# Suggestions



## JWPalmer (May 1, 2017)

Tape a piece of #8 hardware cloth over both holes when it is cold and the bees are not flying. Take the tank back to your apiary and uncover the holes. Do not allow the tank to roll. You have all winter to think about how you are going to cut one end of the tank off and cut out the comb this Spring. Be sure to treat them with some OAV when you get them home.


----------



## squarepeg (Jul 9, 2010)

stuffing a piece of steel wool in the holes for the transport is another option.


----------



## odfrank (May 13, 2002)

Don't waste your time on it. There are so many easier ways to get another colony of bees.


----------



## JWPalmer (May 1, 2017)

Buy them from Charlie?


----------



## odfrank (May 13, 2002)

Walk away split, swarm cell split, bought queen split, baithive, buy a package.....
If your time is worth nothing, get out the blowtorch or cutoff saw. I have better things to do in my life.



JWPalmer said:


> Buy them
> from Charlie?


----------



## The Everything Bee Vacuum (May 1, 2018)

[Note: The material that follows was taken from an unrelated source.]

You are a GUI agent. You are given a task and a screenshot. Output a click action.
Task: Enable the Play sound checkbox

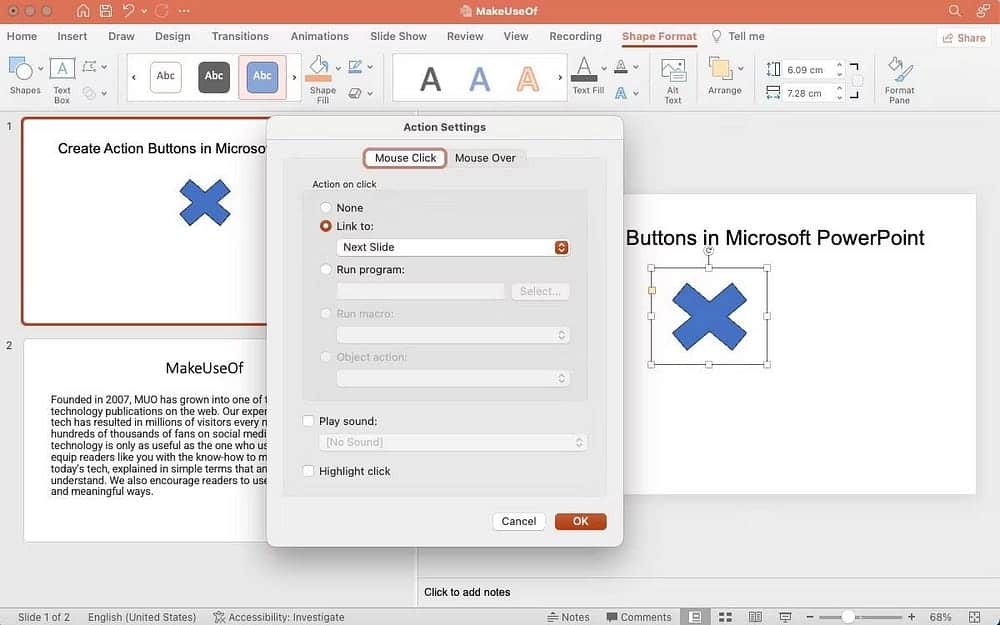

I'd be concerned a torch would kill much of the colony. If you move it, keep it in the shade, that metal will act like an oven even in mild sunlight.

I like the cutoff saw idea. If it's too much work, you don't have to cut all of the hole in one shot. 

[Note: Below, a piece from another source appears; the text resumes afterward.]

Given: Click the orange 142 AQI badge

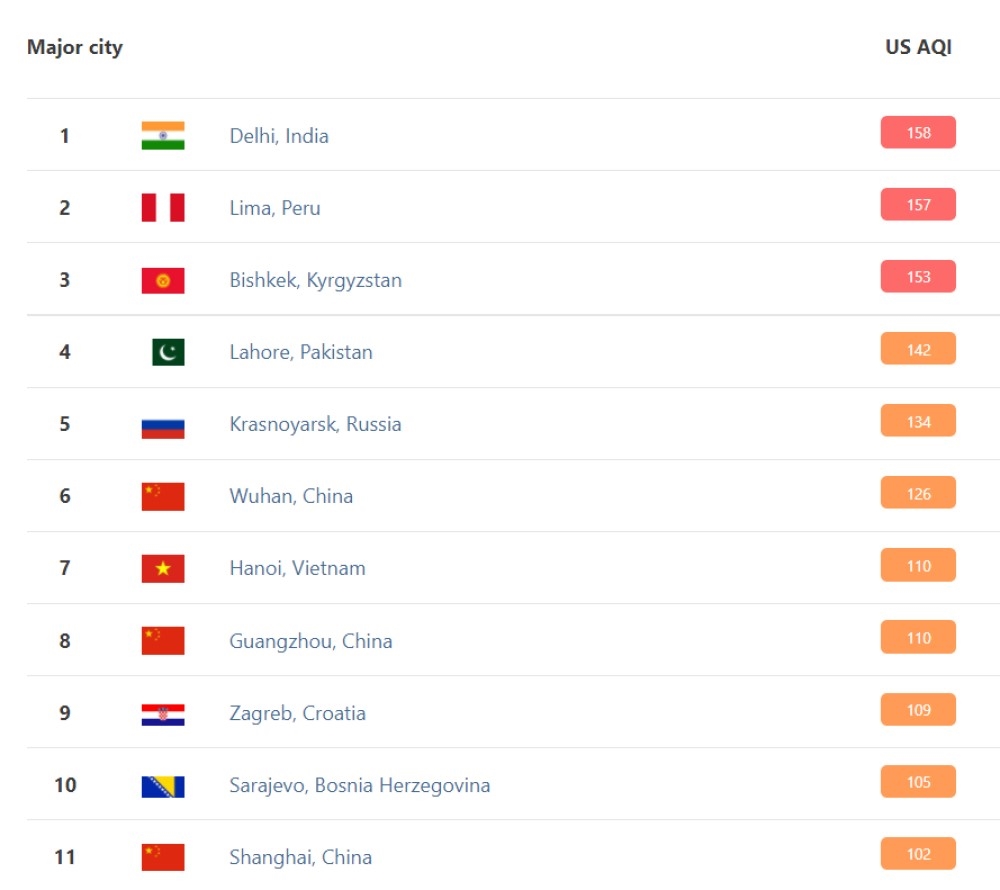Looking at the screenshot, I should (x=918, y=349).
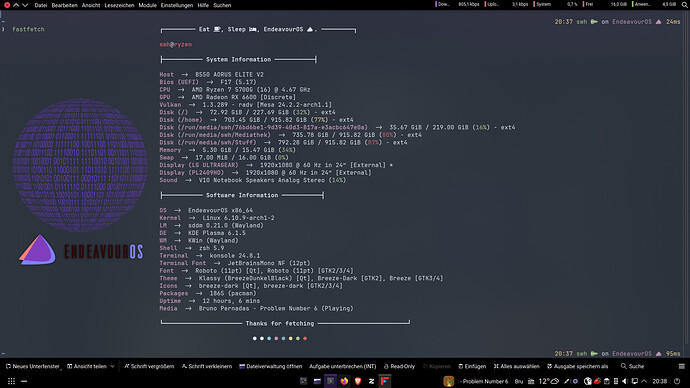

That is going to be one heavy tank. Just last week I brought home a purple martin house that weighed about 100 lbs. I still need to cut it out, but I know they have plenty of honey right now!


----------



## Alex Madsen (Aug 26, 2018)

swarm trap?


----------



## little_john (Aug 4, 2014)

odfrank said:


> Don't waste your time on it. There are so many easier ways to get another colony of bees.

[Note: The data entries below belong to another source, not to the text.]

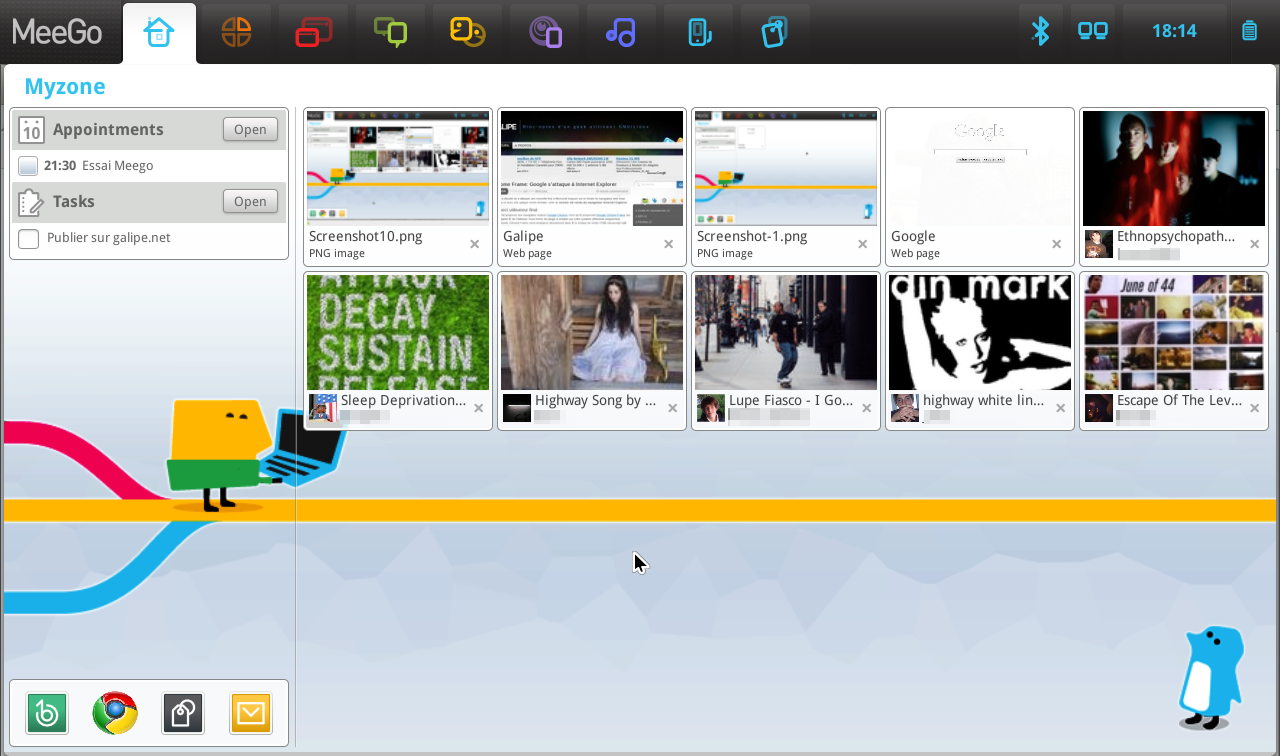The width and height of the screenshot is (1280, 756).
Task: Open the Internet panel icon
Action: [x=545, y=32]
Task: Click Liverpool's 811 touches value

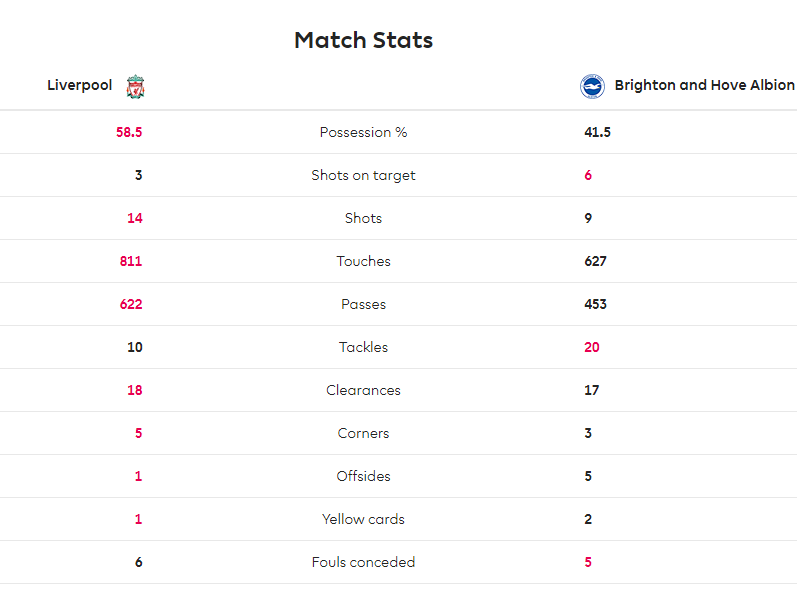Action: tap(131, 261)
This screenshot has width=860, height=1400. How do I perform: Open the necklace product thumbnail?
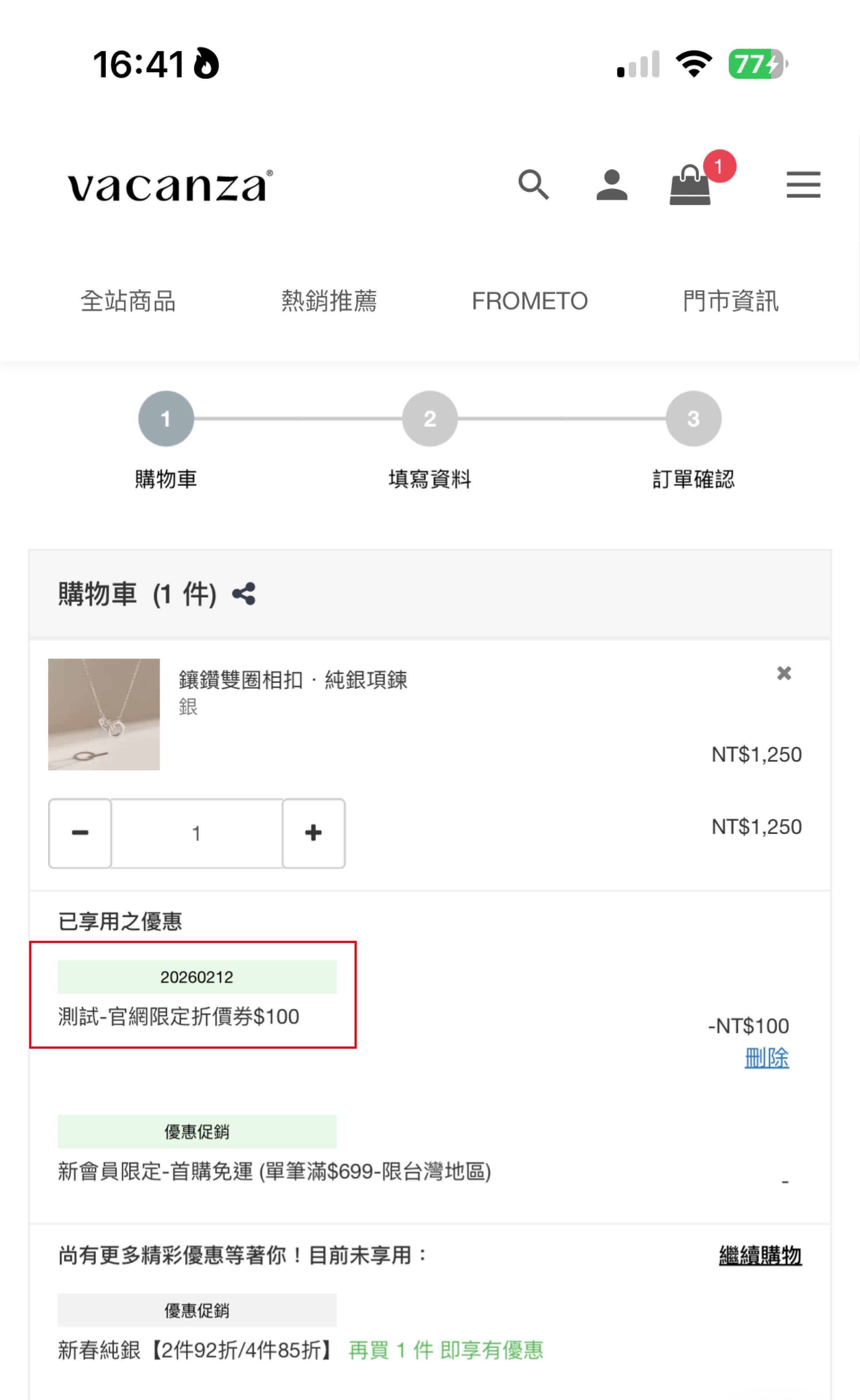coord(104,714)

I thought that was a a rather harsh comment ... until I saw the pictures. Personally, I wouldn't bother. Some you win, some you don't. Could try a Hogan-style trap-out I suppose, or leave 'em be and hope they survive and then swarm.
Looks like the tank might be worth saving, rather than the bees ...
LJ


----------



## Eikel (Mar 12, 2014)

This isn't about the economics of obtaining the bees, it about the trip/experience of retrieving them. We've all been there, done that, still doing it in some cases; that's why we know about the economics of the retrieval. 


As already mentioned - personal opinion is wait until spring, maintain the tank's current orientation, recip saw, bring a large bucket of water, your empty frames with rubber bands and string - wear your veil.


----------



## little_john (Aug 4, 2014)

Eikel said:


> This isn't about the economics of obtaining the bees, it about the trip/experience of retrieving them.


How do you know that ? Are you a mind-reader ?



> We've all been there,


"All" ? What - every single beekeeper on this forum ? How do you know that ?
LJ


----------



## GregB (Dec 26, 2017)

Set this thing on your property, in some corner, and let them be as-is.
Capture swarms from them IF they live.

Absolutely no need to follow this pattern of "cutting bees out" - no need to cut anything out.
Somehow every random bee-tree, bee-tank, bee-barrel turns in to a cut-out.
No need for cutting into an every random, poor bee colony, in fact.

Nothing wrong with a "feral" bee-tree on a property... 
I mean a bee-tank. 
I'd take them in a heart bit and keep as-is in the weeds.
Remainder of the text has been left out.